▶ _GIVEN EXERCISE_:
Please output the lines between the one containing "You are a computer-use" and the one containing "The image size is (248, 169). tap(25, 163)", inclusive, as a numbered list with blank lines omitted. Leave the pictures out.

========

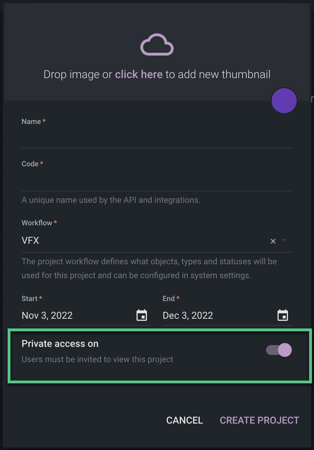
Task: Cancel the dialog with CANCEL
Action: [x=184, y=420]
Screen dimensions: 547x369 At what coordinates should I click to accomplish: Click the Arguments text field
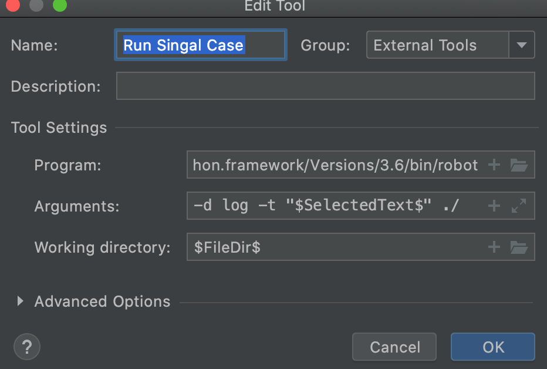(335, 206)
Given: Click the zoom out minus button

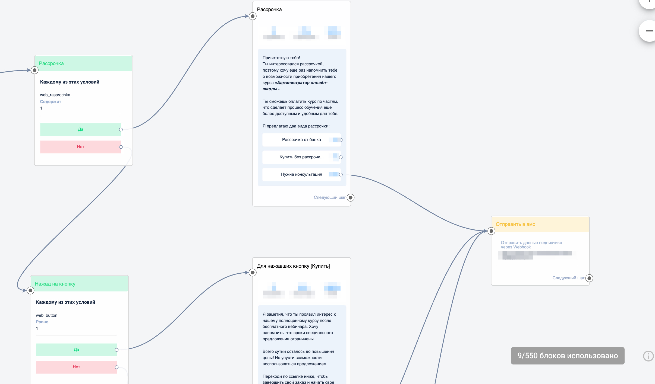Looking at the screenshot, I should pos(649,31).
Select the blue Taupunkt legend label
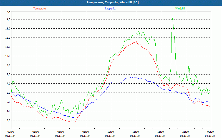This screenshot has width=222, height=139. [x=110, y=9]
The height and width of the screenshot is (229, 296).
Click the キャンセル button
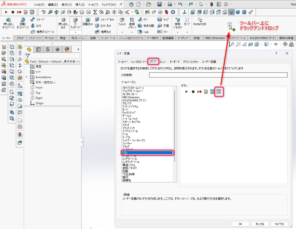(x=258, y=224)
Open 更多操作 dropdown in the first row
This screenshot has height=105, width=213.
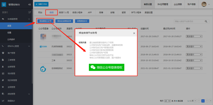[194, 36]
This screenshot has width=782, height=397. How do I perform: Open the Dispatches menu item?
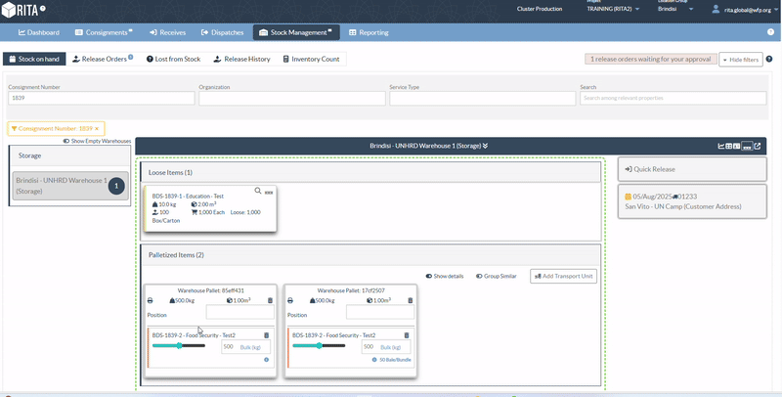pyautogui.click(x=223, y=32)
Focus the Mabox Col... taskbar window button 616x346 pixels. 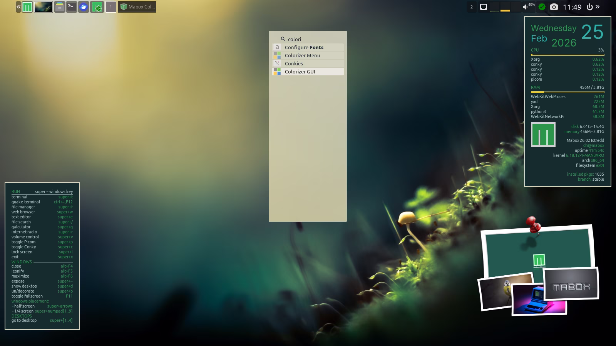[137, 7]
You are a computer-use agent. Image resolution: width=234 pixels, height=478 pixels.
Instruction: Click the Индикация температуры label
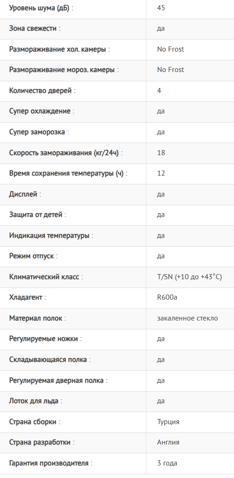51,236
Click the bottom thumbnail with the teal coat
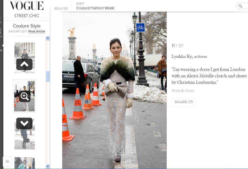The image size is (248, 169). tap(25, 163)
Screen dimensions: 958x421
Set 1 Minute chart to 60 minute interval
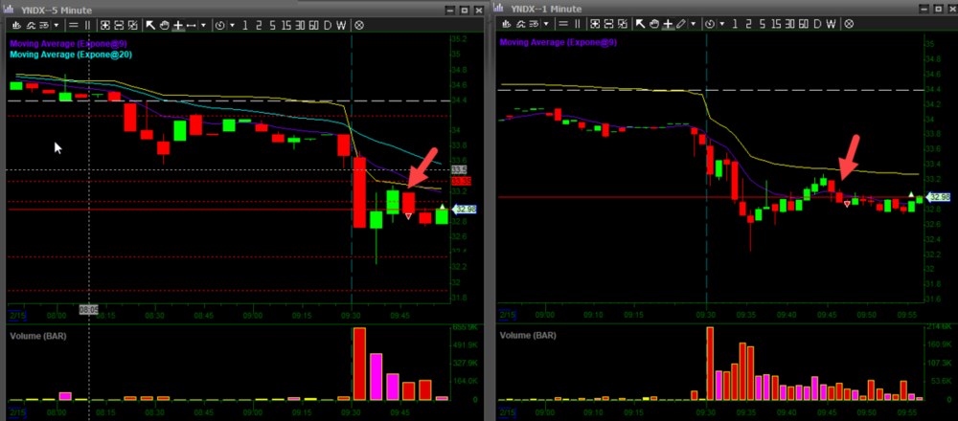coord(804,24)
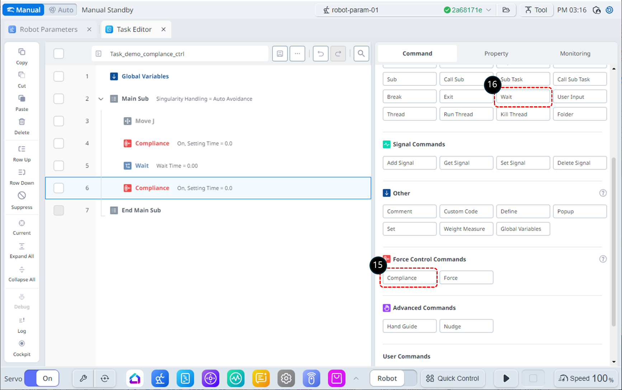This screenshot has height=390, width=622.
Task: Collapse the Main Sub tree chevron
Action: [x=101, y=99]
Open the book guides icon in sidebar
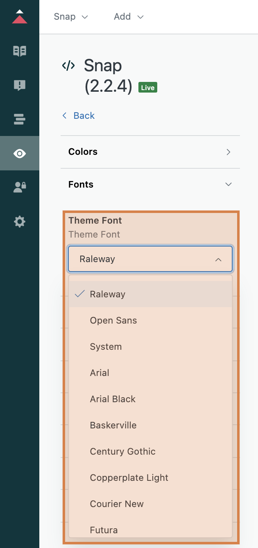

========

▶ _ANSWER IN FULL_:
1. You are a computer-use agent. Image resolution: width=234 pixels, height=478 pixels.
2. Instruction: Click the Индикация температуры label
3. 51,236
4. Click the bottom thumbnail with the teal coat
5. The image size is (248, 169). tap(25, 163)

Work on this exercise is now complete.